I love buying music direct from the artist or the label; it gives me a sense of enormous well-being. It feels like fair-trade or something. I get stuff cheaper, they get more money. Everybody's happy, except rough trade who keep having to find new reasons to exist (cafe, bike racks, guitar strings, a one-day-a-week gourmet synthesiser shop; literally every time i go in, there's a new stupid, desperate thing in that shop).
But this particular shopping trip has given me a bad taste in my mouth.
I've recently got more into vinyl. I needed a good record player, so I bought one, so I thought I might as well make the change to 12" as my main listening avenue (other than mp3, obviously). So I've started looking for the vinyl option more.
But both Monotreme and Probe Plus records have thwarted me, by 'giving away' the cd with the vinyl. I don't want two copies of most albums (a couple i've bought in both formats... stupid, i know). I can buy the cd without the vinyl; I can't buy the vinyl without the cd.
Just give me the vinyl and the mp3s (or flacs). That covers all my bases - the lounge for the vinyl, everywhere else for the mp3s. What do I need the cd for as well? It sounds just the same as the soft copy, but takes up space. The vinyl copy sounds different and better (I actually think this now, after comparing analogue and digital versions of Cephalic Carnage's 'Anomalies'). How ever much I can save by not including the cd in the package, I'd like to save that money please. It must be an actual number, cds can't be so cheap as to be free.
So because of the lack of a pure vinyl (plus mp3) option, I've resorted to buying the cd version of two albums. It seems really wrong, but I just don't want two of every album. Vinyls are big enough as it is, without me having to store the cd as well.

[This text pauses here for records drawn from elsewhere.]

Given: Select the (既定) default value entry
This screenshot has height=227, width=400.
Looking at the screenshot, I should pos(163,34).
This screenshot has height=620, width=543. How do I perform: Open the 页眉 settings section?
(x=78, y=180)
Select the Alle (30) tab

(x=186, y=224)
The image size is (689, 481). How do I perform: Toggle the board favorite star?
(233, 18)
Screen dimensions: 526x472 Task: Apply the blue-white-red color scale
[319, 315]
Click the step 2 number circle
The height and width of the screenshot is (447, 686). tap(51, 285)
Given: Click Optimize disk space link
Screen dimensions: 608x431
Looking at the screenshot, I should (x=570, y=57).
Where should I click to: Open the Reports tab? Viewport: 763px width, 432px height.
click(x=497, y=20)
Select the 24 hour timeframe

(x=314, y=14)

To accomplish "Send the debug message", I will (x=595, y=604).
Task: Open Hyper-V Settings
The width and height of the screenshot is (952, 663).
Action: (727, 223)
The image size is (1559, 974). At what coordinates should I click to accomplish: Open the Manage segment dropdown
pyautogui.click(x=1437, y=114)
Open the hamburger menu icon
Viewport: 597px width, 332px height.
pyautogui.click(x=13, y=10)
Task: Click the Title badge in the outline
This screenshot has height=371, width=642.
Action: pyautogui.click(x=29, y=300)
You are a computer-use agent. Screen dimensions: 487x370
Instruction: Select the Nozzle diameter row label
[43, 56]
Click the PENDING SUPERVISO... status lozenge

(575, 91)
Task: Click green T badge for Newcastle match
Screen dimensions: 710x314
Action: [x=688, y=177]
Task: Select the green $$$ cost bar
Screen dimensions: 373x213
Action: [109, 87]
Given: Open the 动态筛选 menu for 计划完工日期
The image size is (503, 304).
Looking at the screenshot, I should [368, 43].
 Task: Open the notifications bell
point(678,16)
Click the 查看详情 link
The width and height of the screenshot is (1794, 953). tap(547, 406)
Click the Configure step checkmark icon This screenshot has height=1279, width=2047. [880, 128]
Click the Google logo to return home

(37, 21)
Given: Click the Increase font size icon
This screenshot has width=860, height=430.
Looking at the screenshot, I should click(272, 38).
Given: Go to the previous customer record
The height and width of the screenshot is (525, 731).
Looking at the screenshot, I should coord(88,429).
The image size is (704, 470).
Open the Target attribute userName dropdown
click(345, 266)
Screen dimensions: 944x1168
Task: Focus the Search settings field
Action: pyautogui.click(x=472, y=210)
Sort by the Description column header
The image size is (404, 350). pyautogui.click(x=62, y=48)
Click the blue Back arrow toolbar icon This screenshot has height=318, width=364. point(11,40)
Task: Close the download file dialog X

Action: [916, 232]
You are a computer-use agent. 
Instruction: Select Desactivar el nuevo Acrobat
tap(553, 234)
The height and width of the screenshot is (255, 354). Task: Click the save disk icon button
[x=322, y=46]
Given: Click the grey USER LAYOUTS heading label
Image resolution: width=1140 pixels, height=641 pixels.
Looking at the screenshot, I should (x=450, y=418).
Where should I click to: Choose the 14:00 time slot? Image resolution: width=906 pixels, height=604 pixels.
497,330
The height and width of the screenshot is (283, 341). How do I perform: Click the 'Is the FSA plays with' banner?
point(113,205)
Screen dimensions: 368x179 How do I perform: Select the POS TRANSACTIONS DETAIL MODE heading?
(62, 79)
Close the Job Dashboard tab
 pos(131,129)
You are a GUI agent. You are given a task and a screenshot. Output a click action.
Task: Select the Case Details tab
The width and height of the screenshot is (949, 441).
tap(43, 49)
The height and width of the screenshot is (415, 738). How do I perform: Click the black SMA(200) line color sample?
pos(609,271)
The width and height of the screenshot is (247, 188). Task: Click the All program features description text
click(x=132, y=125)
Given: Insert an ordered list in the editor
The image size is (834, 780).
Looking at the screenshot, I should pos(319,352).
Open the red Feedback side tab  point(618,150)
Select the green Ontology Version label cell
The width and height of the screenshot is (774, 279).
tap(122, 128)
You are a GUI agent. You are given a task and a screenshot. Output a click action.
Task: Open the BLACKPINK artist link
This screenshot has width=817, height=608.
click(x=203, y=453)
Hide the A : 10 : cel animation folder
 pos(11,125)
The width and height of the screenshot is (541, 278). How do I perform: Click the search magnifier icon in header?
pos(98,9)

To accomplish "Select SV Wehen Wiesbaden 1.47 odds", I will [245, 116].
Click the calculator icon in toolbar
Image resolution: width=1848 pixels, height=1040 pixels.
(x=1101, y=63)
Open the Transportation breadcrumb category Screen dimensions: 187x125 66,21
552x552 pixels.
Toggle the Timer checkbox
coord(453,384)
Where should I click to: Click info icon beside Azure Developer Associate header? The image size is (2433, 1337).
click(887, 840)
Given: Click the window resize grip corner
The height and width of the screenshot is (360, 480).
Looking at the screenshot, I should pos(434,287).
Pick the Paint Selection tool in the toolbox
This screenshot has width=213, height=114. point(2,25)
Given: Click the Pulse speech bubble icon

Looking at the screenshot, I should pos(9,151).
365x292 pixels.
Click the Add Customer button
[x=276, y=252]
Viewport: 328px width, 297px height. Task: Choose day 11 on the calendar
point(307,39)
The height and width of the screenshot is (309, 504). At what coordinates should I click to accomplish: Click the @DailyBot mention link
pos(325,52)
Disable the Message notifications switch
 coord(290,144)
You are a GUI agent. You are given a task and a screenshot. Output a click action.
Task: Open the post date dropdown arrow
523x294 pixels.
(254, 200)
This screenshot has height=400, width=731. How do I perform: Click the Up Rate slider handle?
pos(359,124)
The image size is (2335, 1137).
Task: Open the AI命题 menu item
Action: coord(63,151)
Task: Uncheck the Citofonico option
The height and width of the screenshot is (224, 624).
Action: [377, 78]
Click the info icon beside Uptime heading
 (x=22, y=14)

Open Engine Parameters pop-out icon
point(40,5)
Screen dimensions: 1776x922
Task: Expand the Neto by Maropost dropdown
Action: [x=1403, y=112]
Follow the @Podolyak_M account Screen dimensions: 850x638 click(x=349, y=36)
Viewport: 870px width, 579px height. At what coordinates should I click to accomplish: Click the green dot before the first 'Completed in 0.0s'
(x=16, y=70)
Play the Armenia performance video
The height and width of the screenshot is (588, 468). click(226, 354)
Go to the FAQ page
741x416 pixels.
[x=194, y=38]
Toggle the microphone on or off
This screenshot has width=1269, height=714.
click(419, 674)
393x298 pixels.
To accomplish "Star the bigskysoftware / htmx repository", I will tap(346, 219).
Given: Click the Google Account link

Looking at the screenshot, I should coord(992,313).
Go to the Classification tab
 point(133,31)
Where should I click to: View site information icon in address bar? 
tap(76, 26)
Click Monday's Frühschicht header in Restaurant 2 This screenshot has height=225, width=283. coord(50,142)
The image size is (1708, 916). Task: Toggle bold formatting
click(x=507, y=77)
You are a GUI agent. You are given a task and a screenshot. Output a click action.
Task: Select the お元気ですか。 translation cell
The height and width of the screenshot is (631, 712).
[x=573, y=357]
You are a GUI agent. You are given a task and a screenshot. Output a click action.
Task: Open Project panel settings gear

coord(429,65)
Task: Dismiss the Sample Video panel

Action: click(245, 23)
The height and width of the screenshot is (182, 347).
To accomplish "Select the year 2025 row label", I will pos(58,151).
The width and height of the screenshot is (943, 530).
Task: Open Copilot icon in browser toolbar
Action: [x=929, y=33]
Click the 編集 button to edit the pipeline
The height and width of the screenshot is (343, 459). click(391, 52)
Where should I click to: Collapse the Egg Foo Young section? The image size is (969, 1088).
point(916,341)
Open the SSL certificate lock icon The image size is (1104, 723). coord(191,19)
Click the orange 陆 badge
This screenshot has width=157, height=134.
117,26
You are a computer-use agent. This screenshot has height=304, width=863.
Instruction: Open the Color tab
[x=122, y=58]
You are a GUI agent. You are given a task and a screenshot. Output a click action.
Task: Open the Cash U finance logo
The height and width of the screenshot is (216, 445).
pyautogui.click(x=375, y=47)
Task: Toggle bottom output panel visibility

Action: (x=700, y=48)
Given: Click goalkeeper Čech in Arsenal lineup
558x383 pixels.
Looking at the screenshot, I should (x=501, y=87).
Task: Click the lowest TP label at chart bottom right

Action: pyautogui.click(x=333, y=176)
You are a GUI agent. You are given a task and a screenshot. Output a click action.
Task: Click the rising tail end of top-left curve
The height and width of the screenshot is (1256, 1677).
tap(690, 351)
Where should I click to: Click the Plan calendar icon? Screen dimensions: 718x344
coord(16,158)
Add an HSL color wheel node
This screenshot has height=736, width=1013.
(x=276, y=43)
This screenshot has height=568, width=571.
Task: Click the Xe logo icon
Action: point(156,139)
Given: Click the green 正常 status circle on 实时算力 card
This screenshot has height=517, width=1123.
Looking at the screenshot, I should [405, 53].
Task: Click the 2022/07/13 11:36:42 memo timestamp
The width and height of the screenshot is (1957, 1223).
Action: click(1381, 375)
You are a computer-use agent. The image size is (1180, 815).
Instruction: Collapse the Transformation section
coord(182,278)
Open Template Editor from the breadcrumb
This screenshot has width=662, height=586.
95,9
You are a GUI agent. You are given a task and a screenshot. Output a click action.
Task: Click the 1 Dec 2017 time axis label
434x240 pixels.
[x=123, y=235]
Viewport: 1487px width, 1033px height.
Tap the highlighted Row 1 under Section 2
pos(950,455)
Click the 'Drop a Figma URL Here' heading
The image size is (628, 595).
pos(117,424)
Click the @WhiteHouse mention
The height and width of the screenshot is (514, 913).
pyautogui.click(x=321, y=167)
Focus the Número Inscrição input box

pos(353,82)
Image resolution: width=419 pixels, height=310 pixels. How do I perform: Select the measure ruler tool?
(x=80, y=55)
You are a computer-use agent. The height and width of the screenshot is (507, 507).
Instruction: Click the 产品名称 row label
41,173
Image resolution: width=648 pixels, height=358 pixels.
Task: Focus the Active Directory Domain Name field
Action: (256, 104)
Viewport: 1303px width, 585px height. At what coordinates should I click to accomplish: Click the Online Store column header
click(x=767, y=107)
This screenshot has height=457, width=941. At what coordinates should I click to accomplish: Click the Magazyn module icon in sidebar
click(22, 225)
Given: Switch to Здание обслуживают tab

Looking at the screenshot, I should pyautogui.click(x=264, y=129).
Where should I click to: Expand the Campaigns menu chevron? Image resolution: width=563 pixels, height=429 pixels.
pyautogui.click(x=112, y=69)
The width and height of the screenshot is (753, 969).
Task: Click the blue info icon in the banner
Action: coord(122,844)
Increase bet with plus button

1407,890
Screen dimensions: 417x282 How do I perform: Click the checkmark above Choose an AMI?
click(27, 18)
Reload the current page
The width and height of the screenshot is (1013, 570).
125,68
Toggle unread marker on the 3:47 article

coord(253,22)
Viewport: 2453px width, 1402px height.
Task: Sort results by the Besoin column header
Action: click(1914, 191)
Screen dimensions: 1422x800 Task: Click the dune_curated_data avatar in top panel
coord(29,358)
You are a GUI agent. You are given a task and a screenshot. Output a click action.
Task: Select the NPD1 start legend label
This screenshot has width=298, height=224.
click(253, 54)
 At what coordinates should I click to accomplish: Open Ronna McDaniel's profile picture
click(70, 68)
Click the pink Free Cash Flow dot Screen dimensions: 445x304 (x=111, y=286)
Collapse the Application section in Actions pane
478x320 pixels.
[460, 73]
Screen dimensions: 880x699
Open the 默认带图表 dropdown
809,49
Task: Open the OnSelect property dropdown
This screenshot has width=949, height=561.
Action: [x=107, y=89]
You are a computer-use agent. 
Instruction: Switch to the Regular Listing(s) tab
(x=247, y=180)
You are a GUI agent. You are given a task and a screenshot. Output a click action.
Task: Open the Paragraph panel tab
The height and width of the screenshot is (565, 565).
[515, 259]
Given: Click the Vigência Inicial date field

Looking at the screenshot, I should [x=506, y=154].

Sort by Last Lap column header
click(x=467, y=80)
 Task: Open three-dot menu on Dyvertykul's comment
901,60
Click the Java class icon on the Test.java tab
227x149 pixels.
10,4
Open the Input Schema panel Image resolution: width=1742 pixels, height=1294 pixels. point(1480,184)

Or am I looking a gift horse in the mouth? Is the cd version really really free?
3 comments:
Another way of looking at it is that you have an infinite number of copies, two of which are physical. You could always try lending the CD to people and asking them to buy it if they like it.
You could just give the CD away for free as a double good deed. One for promoting the people you like and if the lucky person likes the band, voi la, the win.
Advice taken. I decided that free cd copies make great presents, so I cancelled my monotreme order, so as to order the vinyl.
But then they put a £3 delivery charge on top of the vinyl order, compared to none on the cd version; meaning it was £7 more in total, which I could buy a whole nother album for. It was bad enough before, but the vinyl is not worth nearly twice the price.